It also might be that a complete stranger intervenes to to fictionally save your life.It happened to me. Thanks audience stranger who I will never know and never see again. Details here: https://www.pleasance.co.uk/event/kill-climate-deniers#overview until 28 June, London.
My friend Emma John has a second book out. Here she recounts her experiences of Bluegrass music in the south of America. Her first book was about her cricket obsession and cricket fans should listen to her podcast the Spin: https://www.theguardian.com/sport/series/the-spin-podcast and her book here (Waterstones).
I watched Salt at the Royal Court. I'm currently a fan of the narrated performance (with elements coming into my show Thinking Bigly) and found it a very powerful narrative. It had an actor performing taking over from the author. I'd like to have seen both. Still the legacy of slavery hangs over much of humanity and with so much else, I wonder how we move past.

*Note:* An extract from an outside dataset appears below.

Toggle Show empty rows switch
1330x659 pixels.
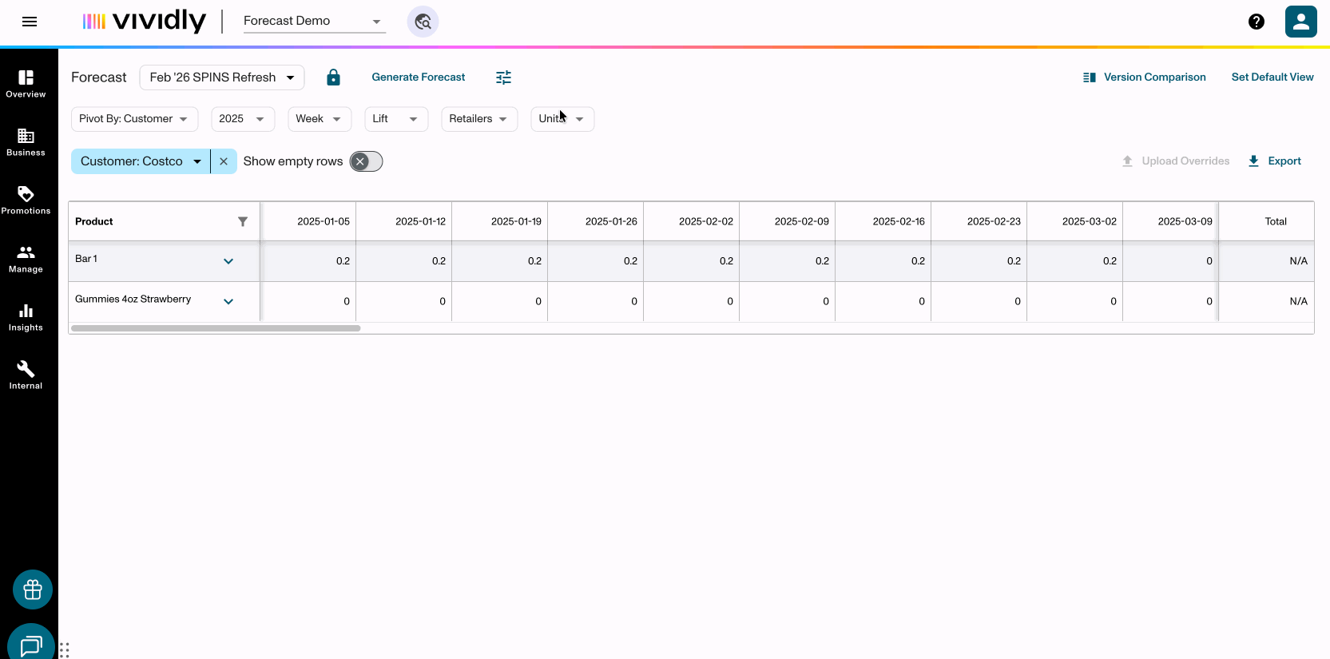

The Institute for Impact Investing was launched recently. They are looking for a CEO. It's an amazing role if you are at the stage of taking on a job like that. I hear from some that there are not enough opportunities in impact. I disagree especially if you consider second degree impact work. However, I do think financial capital is only one of the ingredients needed in VC or impact. Social/human/relationship capital are as important if not more important today. Details on CEO job here (18 June deadline).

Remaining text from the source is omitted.